SIN PERDÓN DE DIOS


No creo que Dios pueda perdonarlos. Cuando escuché la escalofriante noticia que una adolescente murió tras ser violada por seis sujetos me horroricé, sin embargo, no quise conocer los detalles de la brutal y demencial agresión sexual. No por indiferencia sino por evadir la realidad creyendo ilusamente que evitando las malas noticias me mantengo a salvo de la violencia callejera que nos respira en la nuca cuando cruzamos una acera, cuando pasamos por una esquina poco transitada o un escenario menos peligroso y más concurrido como una fiesta, concierto o reunión familiar. Han pasado algunos días del macabro hecho, sin embargo, la herida, por la absurda muerte de una menor, casi una niña, sigue sangrando en la sociedad peruana y en las redes sociales se pone en debate la castración química para aquellos monstruos que sin derecho alguno han cegado la vida de esta adolescente cuya única culpa fue asistir a la fiesta en la casa de su “amiga”. 

¿Cuántas jóvenes, que aun visten el uniforme escolar, están expuestas a similar peligro?. Este hecho, nos debería llevar a una gran reflexión. De un lado, dejamos al libre albedrío a nuestro hijos para que vivan la vida loca, y en el otro extremo, estamos criando seres irracionales, dominados por sus instintos, vicios y caprichos.

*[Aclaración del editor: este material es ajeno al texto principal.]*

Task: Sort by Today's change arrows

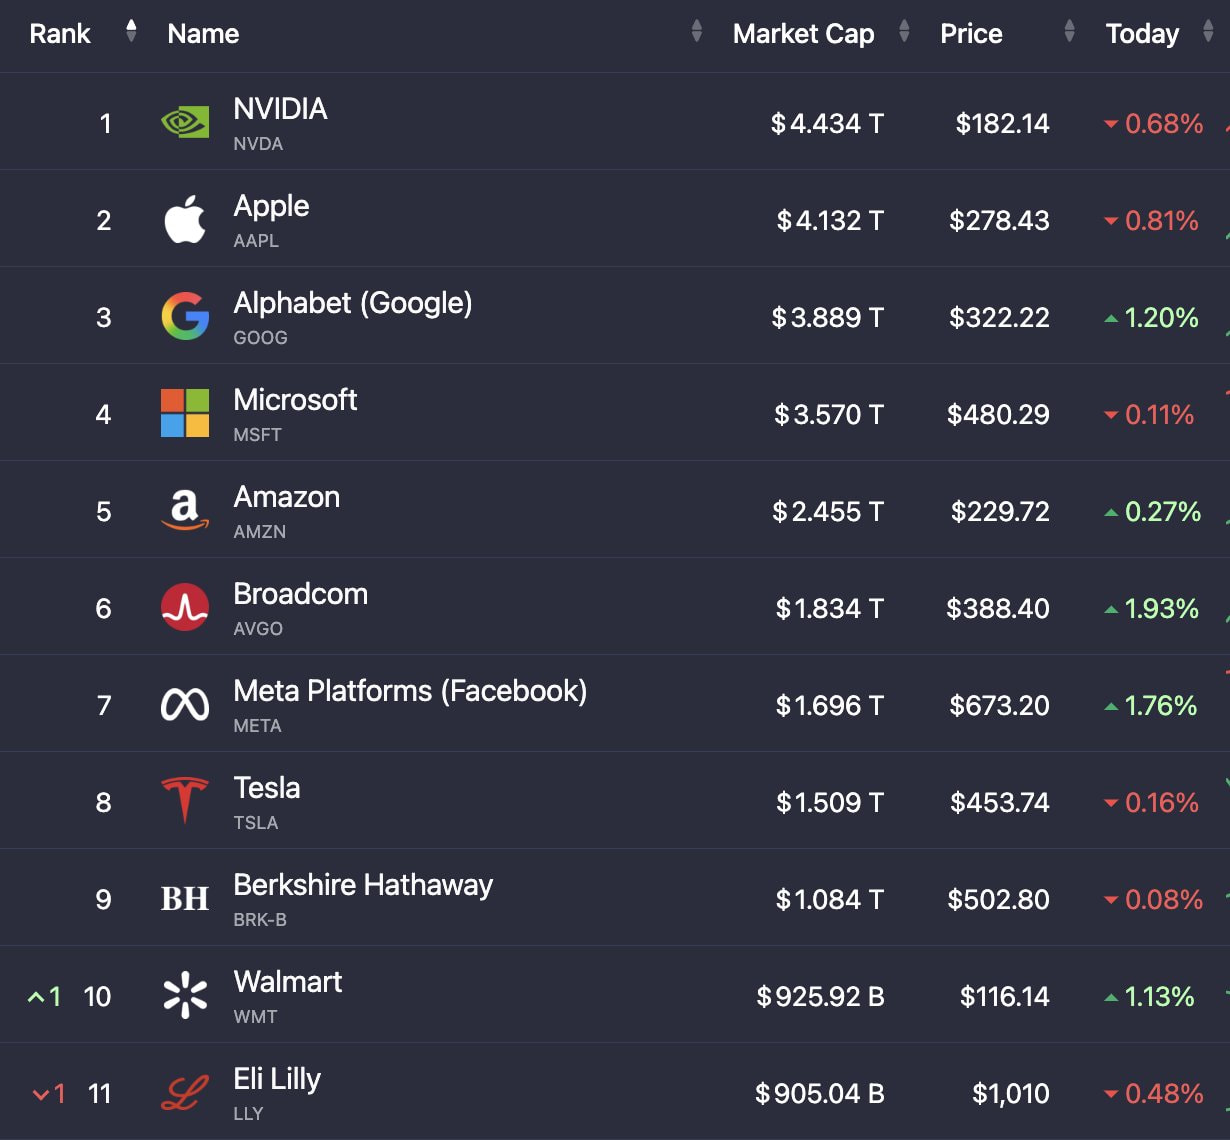Action: point(1208,32)
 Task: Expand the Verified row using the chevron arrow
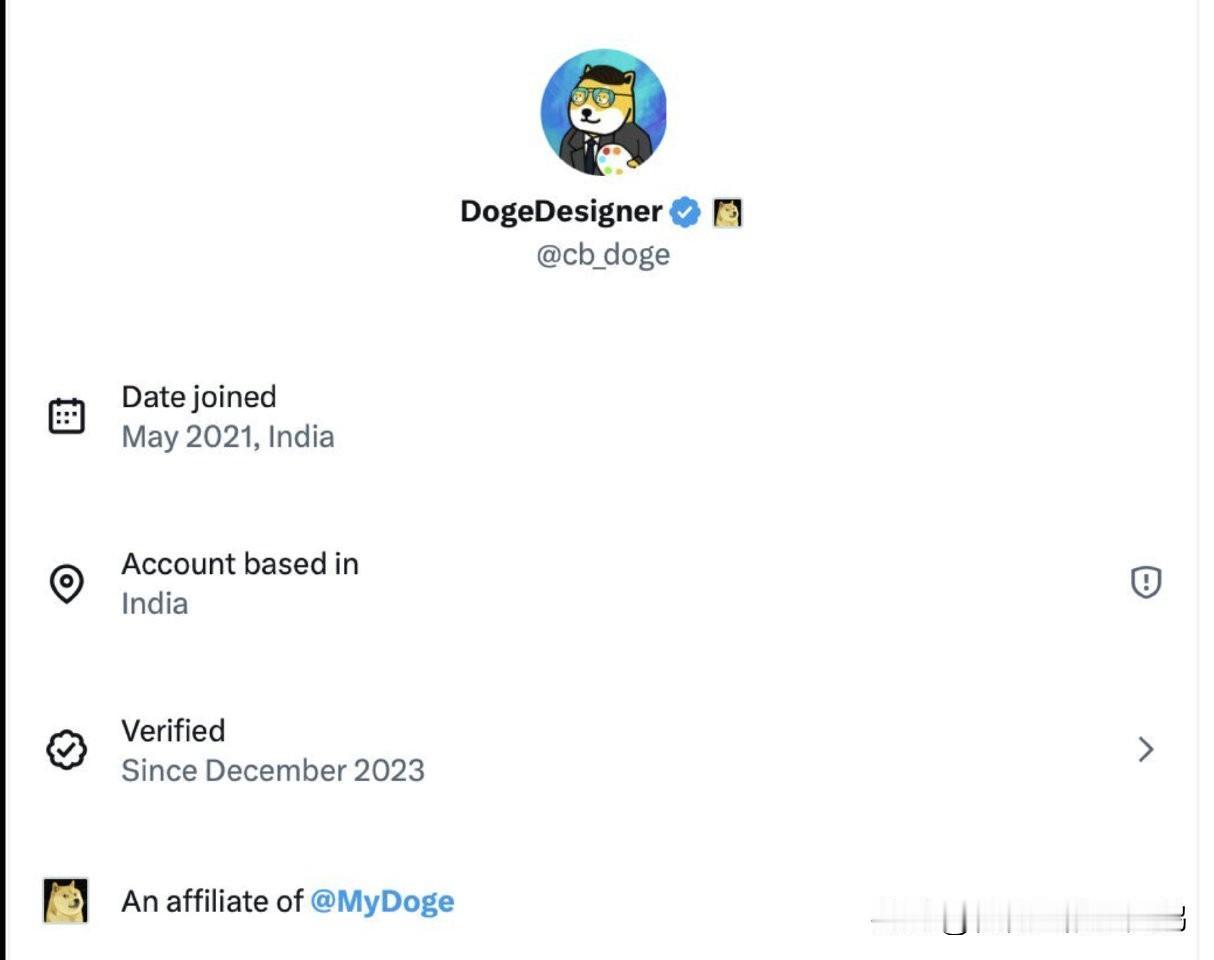(1146, 750)
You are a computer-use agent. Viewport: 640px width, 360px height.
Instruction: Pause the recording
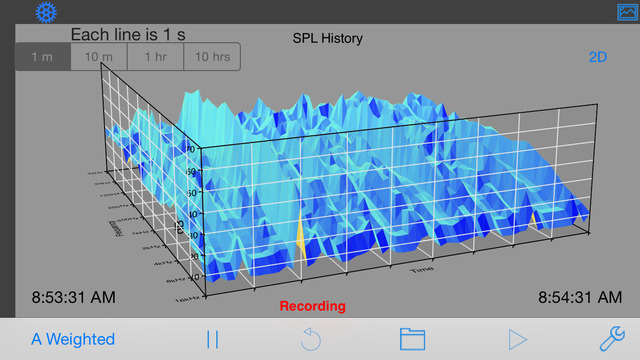[213, 339]
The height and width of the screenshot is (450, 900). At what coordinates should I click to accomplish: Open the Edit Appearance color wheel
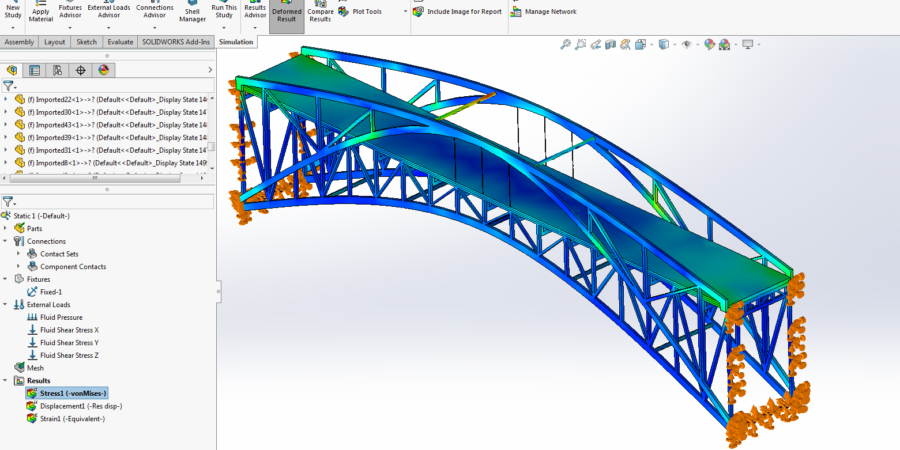[x=709, y=45]
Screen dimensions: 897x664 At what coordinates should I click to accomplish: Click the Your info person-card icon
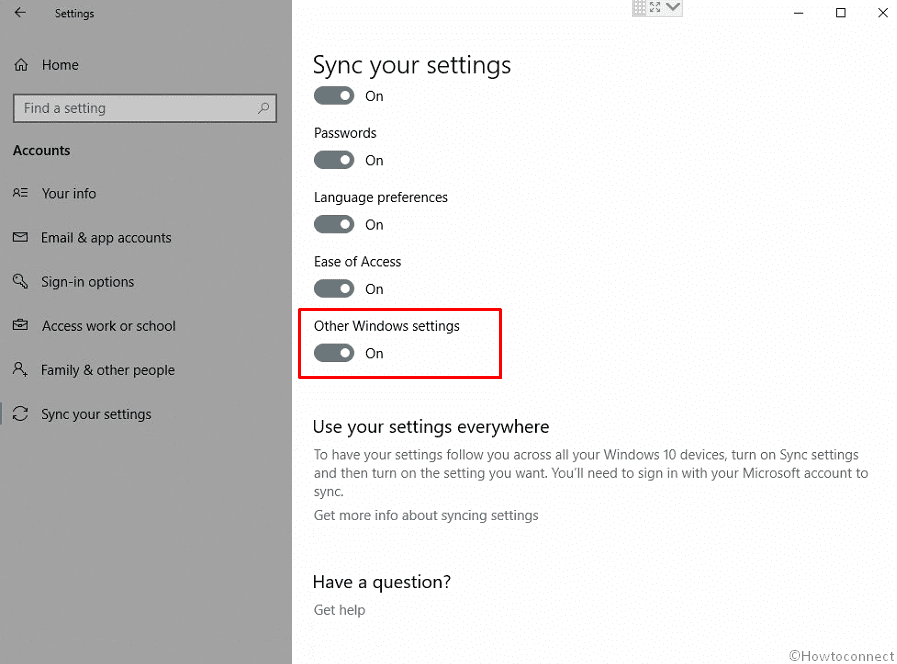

Los niños, adolescentes y jóvenes, crecen sin reglas ni valores, alejados de Dios, y sin las mínimas consideraciones hacia su propio congénero. Ya decía un acertado “meme” :“Detrás de cada niño educado hay una madre con chancletas y una muy buena puntería”. 

Los padres debemos retomar el control de nuestra función, siendo responsables, amorosos, vigilantes, observadores y atentos a los cambios de conductas y actuaciones de nuestros menores hijos, hoy en día cuando las redes sociales, el internet y juegos aparentemente inofensivos ocupan la mayor parte de su tiempo, hay que enseñarles a orar, a leer la Biblia, a practicar deporte, a disfrutar de la naturaleza, a compartir y sobre todo a respetar. Tenemos que predicar con el ejemplo y evitar muertes tan absurdas como la ocurrida con la niña ayacuchana en manos de otros menores, cuyos padres - tal vez - no cumplieron con el rol asignado por la sociedad y por Dios, como garantes y faros guías de la vida de sus hijos.